When most of us hear the words toxic chemicals we think of highly industrialized areas and clogged freeways.  We forget to include the household cleaners stored beneath our kitchen sinks, on our laundry shelves, and all the fertilizers and weed killers stored in our garage.  Read the labels.  Most of these products have a warning label on them with information on what to do  if you are poisoned.  A number of the ingredients in any of these products are known carcinogens.  No, we don’t ingest them, but we do absorb a lot of these chemicals through our skin and through breathing.  Look at what you have on your shelves, and then make a trip to your local co-op or health store to check out human friendly and environmentally safe products.

Avoid Alcohol

The body reads alchohol as a highly fermented sugar that is quickly absorbed into the blood stream.  It’s a quick sugar fix that turns the body’s ph acidic.  Remember an overly acidic body is more prone to cancer.  Yes, raise an occasional glass in celebration, but for day to day stress try a good cup of tea and a hot bath.

Reduce Stress

Ask yourself three questions:  Is the person I am doing this for capable of performing this task?  Does that person have more time than I to perform the task?  Is it my responsibility to do this task?  If the answer is yes, yes, and no, think twice about doing the task.  We often do to much for others and forget to take care of ourselves.  To reduce stress: Delegate appropriately!

Exercise Regularly

This is not about ‘no pain, no gain.’  A 20 minute walk a day aids in increasing circulation and lymph flow, gives us time to ourselves, gets us out in the sunshine, and does a good job of toning muscles and stimulating digestion.  Just remember to skip the bakery at the end of the block.

Think Positive

Take time to sit and listen to your own thoughts.  How many of the thoughts are negative, projecting blame toward other, or are self-critical?  Begin to take action in your life that enhances the positive.  Seek out a friend, counselor, or minister to act as a reflective mirror of how you view aspects of your life.  Meditation / prayer can be a wonderful part of this.  Meditation becomes a chance for quiet reflection, allowing you to tap into your intuitive side where you will often find the answers to the difficulties of life.

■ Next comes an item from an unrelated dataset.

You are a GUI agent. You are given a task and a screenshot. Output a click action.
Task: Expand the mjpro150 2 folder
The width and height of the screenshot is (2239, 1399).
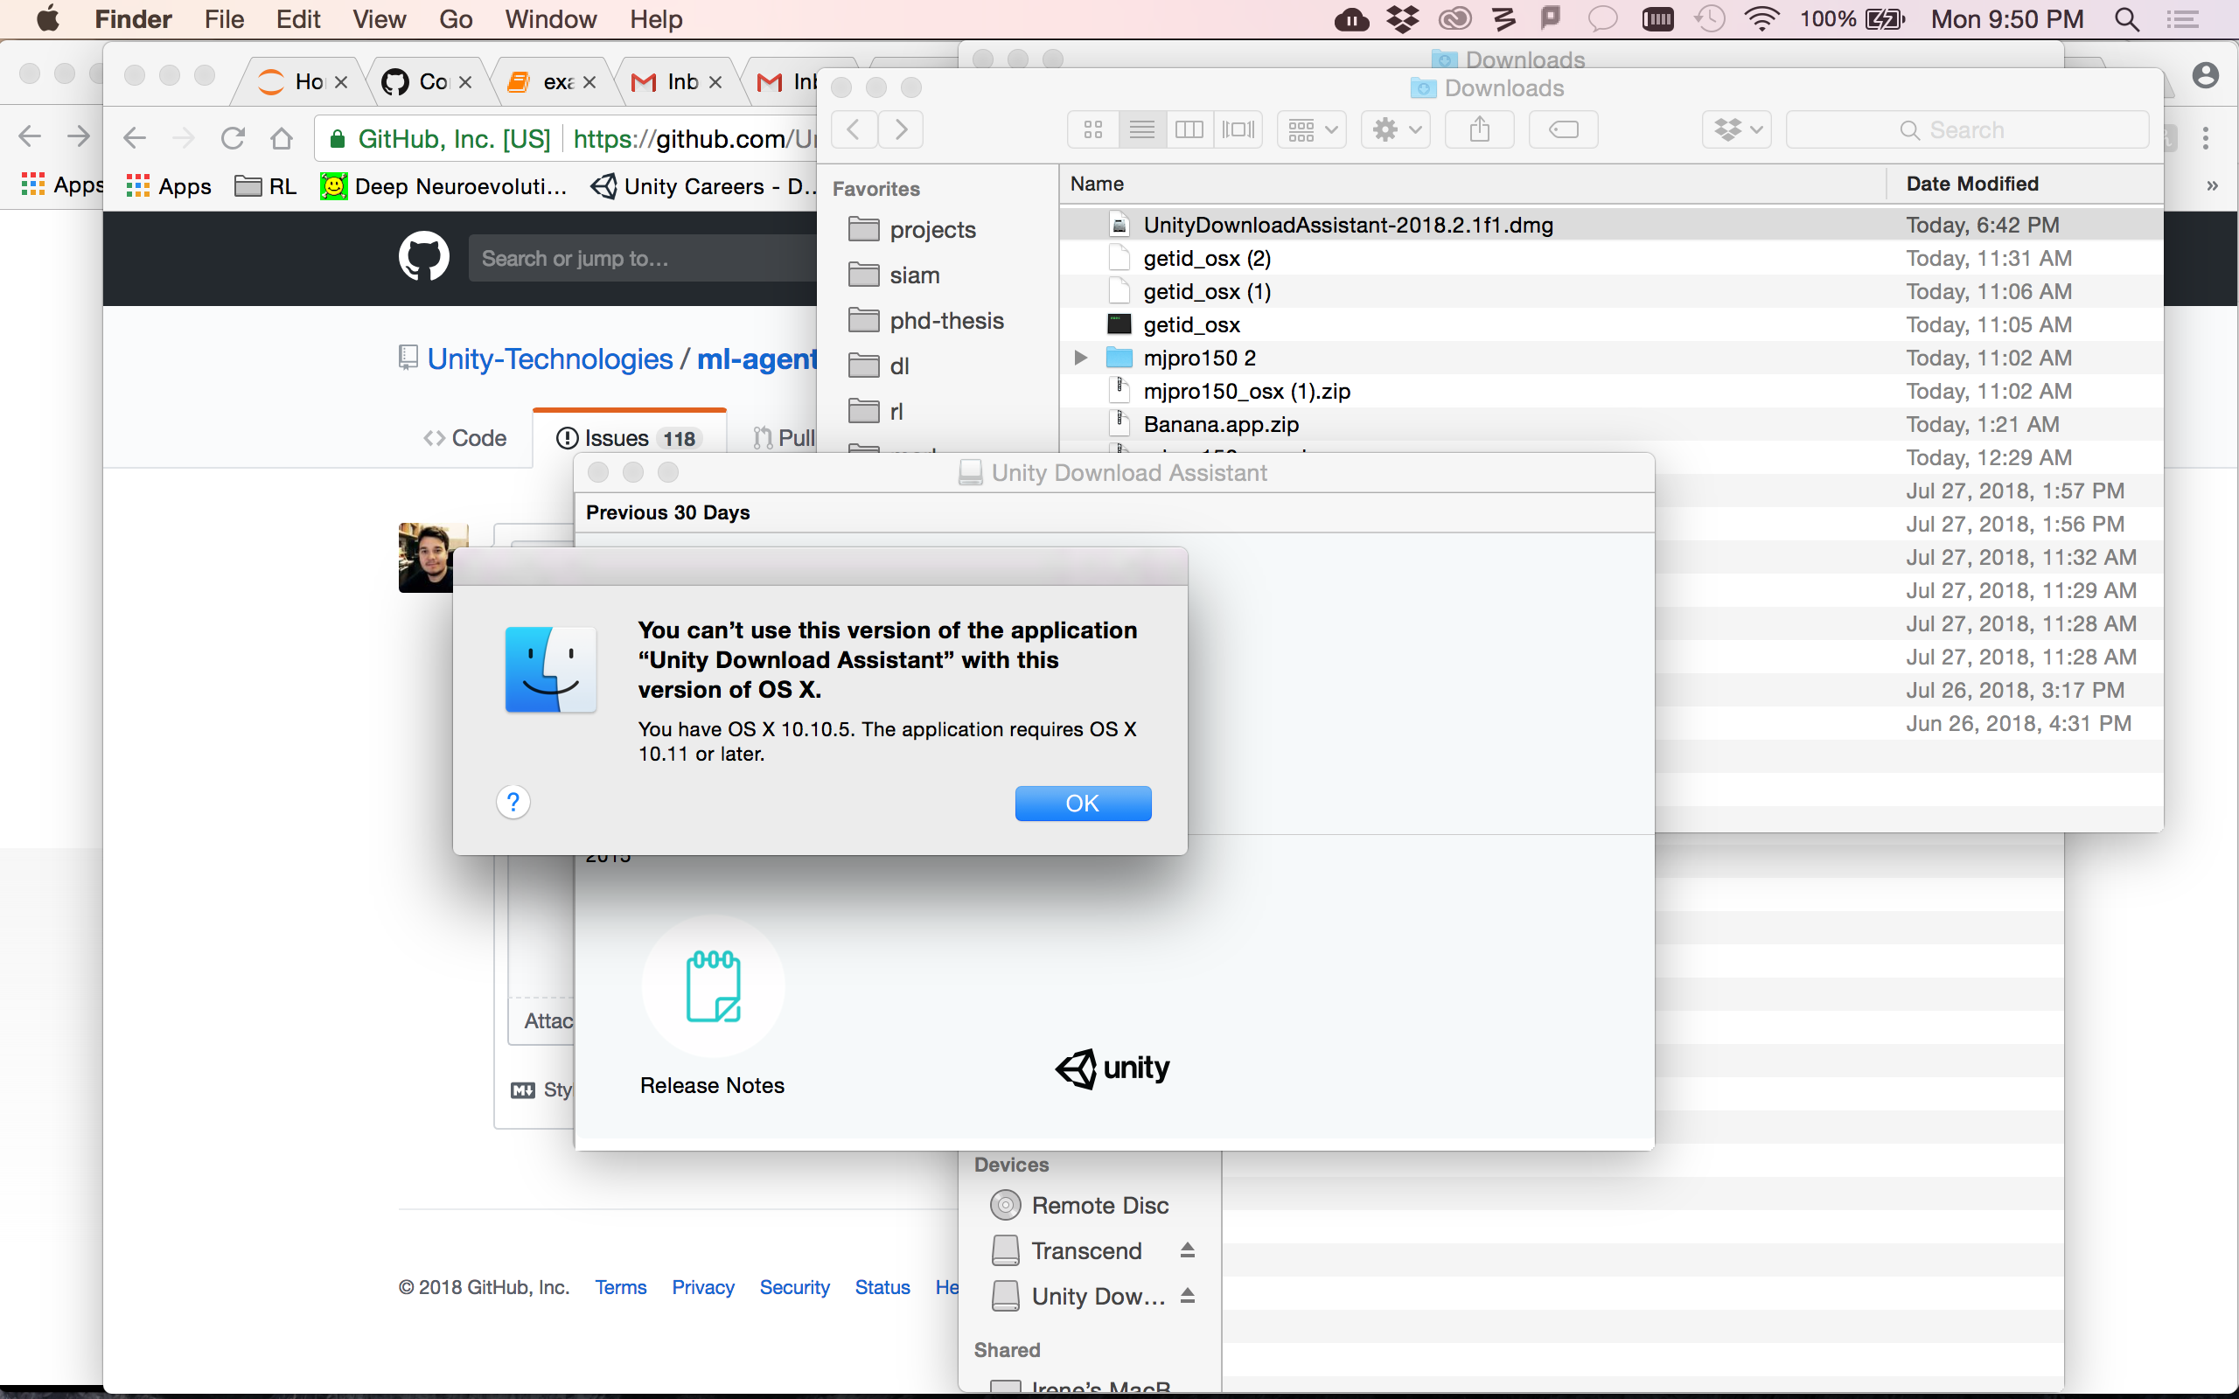coord(1080,357)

Eliminate any constriction from bras and foundation garments

The fashion industry seems to want to restrict our bodies for the silly sake of uplifted breasts and flat stomachs.  The wearing of these garments cause restriction of blood flow, increase heat in the breast and groin areas, cause forced and increased breathing rates, and restrict natural lymph drainage.  This makes it difficult for our bodies to carry on the normal job of detoxification and feeling good.  Minimize the amount of time wearing bras and foundation garment.  Toss any bras that cause constriction, stay away from underwire bras, and breathe easy.

These health tips, although simple and common sense, go along way in promoting full body health and reducing cancer risks.  Remember, prevention does not happen when you have already been diagnosed with breast cancer.  Prevention begins 5 to 20 years before there is a problem.